元々ダインスレイブは犯罪者として投獄されていた。
「投獄……犯罪者ってことでしょ?」
「僕は……やっていない!!」
「え……どういうことかな?」
「あれは……小さな子供だった……」
ダインスレイブはルークに魔法や剣を教える前は魔法の教師としてルエリアで活動していた。
優秀な先生で勤勉で生徒達に愛されていた。
しかしその時、革新派の魔導騎士が1人の女生徒を誘った。それを断られた魔導騎士は怒って手に掛けた。

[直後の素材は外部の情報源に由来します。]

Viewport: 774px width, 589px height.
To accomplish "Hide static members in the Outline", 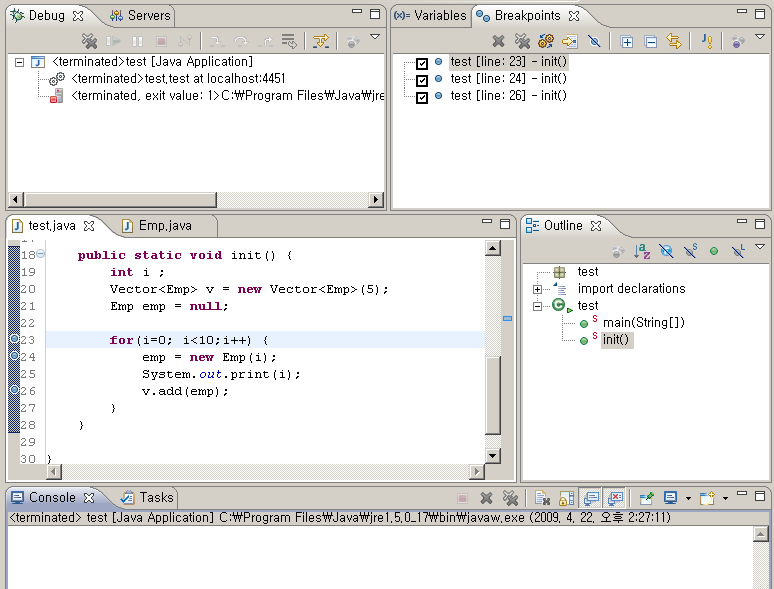I will 690,251.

ダインスレイブはそれに憤慨して、神である魔導騎士に向かって行くがその力の差に敗北してしまう。
その後、全ての罪をなすり付けられてしまった。
「魔導騎士の言葉は絶対……タカが魔法と剣を両方とも使えるからという理由で虐げられるなんて間違っているだろ!!」
「そんな男がどうしてルークの教師になれたのさ……!!」
「クククッ……バレンタイン殿やその婦人は嫌がっていたが、もう既にあの頃からムーン様と少年の頃のメフィスト第一王子の魔の手が伸びていたのさ」
「あの子はそんな卑しい空間の中に居たのね……」
「卑しいってこの国の事ならその通りだね」
「違う!あなたみたいな弟子を利用することしか考えないクズにずっと教わっていたということだ!!」
「……」
既にルーフェの怒りは頂点に達していた。
過去に苦しい事があったのは理解できるが、だからと言って可愛い弟子をまるで自分の復讐道具にするなんて間違っている。
もし復讐したいなら自分の力やれ!!
ルーフェはそんなことを考えて居ました。
「元から強い者には分からない理由だったか」
「分かっていないのはそっちだ!!絶対にあの子の前に連れていって謝らせてやる!!」
「やれるものなら……やってみろ!!」
2人の様子見は終わり、ここからは本気の殺し合いに移って行く……。
弟子のルークはそんなことが起きていたことも知らず――。